I just wanted to give a bit more history on the event that lead up to the separation.

To start with i snooped. i snooped through bank accounts Facebook and text messages. who can honestly say they trust their Alcoholic Partner. I'm not proud of what i did but i did it.

At the time she understood that her drinking is what made me do it. and at the time she was sorry for it, and we were working on it.

couple days later she goes and talks to her mum and i could tell she had something on her mind she wanted to say but gave her some time.

Then tuesday night. she had already decided she was going to get drunk. it was pay day and it was her thing that she did *sigh* after having a horrid month at work i decided I was going to have a drink myself.

got home she was drunk . everything was good for the first hour or so. she had to use my phone to call up about the tickets to a concert she was going to during our trip interstate (the one part of the trip she had any part in organizing, including organising to sleep on a strangers couch accepting drugs from said stranger and getting p***ed at me when i told her to be careful she doesn't know him) she used my phone and saw my ex's name near the top of the recent call list. my ex is the mother of two of my kids.
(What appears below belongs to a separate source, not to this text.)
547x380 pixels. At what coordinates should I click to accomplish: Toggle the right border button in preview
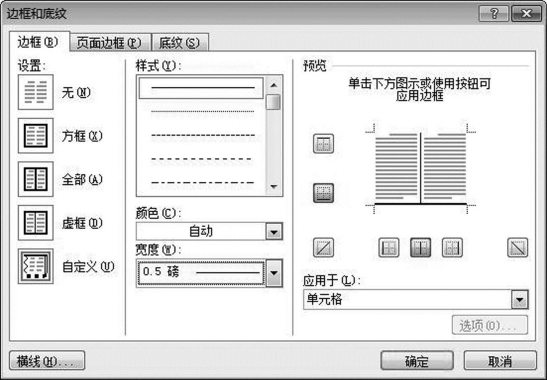(x=452, y=248)
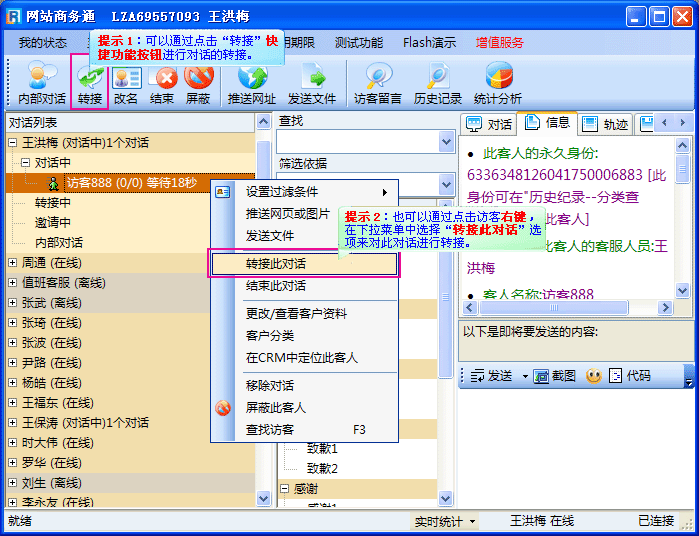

This started into She is not welcome in my home, i dont want to you talk to her and i dont want to hear her name.
Tough she is in my life and we have kids together so she will always be around and i will always talk to her for my boys.
then the facebook snooping topic came up. and "
my mum told me to throw you out because you cant be trusted" blah blah blah. so she did. she told me that i should leave because im not sleeping there tonight.
Start to explain why my ex was at the top of the recent calls list. the whole i dont have anyone else i talk to, no friends etc etc, then i say i dont even talk to my mum any more because of you.
to which i get a lovely "Good she is a F**ing B*^$h!. i then take her request and leave, ignoring her angry pleading for me to stay.
spend the night in the car and under my desk at work.
made an appointment and followed through seeing a shrink the next day, as soon as the shrink closed the door the tears came flowing and couldnt be stopped.

The shrink made me look at the things i did right that night.
making sure i ate, was safe did something productive and saw her for help. and not going back that night.

The next night i stayed at my sisters house. found out she spent the night drunk, high and naked with a group of her friends and random friends, fell down the stairs massive hole in the wall and my fave posted came crashing down of top of her shattering the glass, blood and glass all over the place etc etc.

that was when i decided i am never going back.
if i had only just met her and heard about that i wouldnt want her.
i dont want someone that would even think of doing that when still in a relationship.
i dont want someone that still feels that i got busted snooping and ran away when i was confronted with it.
i dont want someone that plays the victim after causing all the mess.

there is so much more as i am sure you would all know, after all the song is the same but the words change for everyone in this situation.

she got home sunday night to a house empty of 90% of my things, and i realised that place was never my home. after removing my stuff there was hardly a dent in the place.

I am just glad that I am out. and once i get my car back from there as well I am not going to be talking to her, she almost killed me, i was thinking of ending it all on the tuesday night. but i didnt.

I had just hit rock bottom, and i am now rebuilding.

Thank you so much it truly is wonderful to know that I have this place to post to.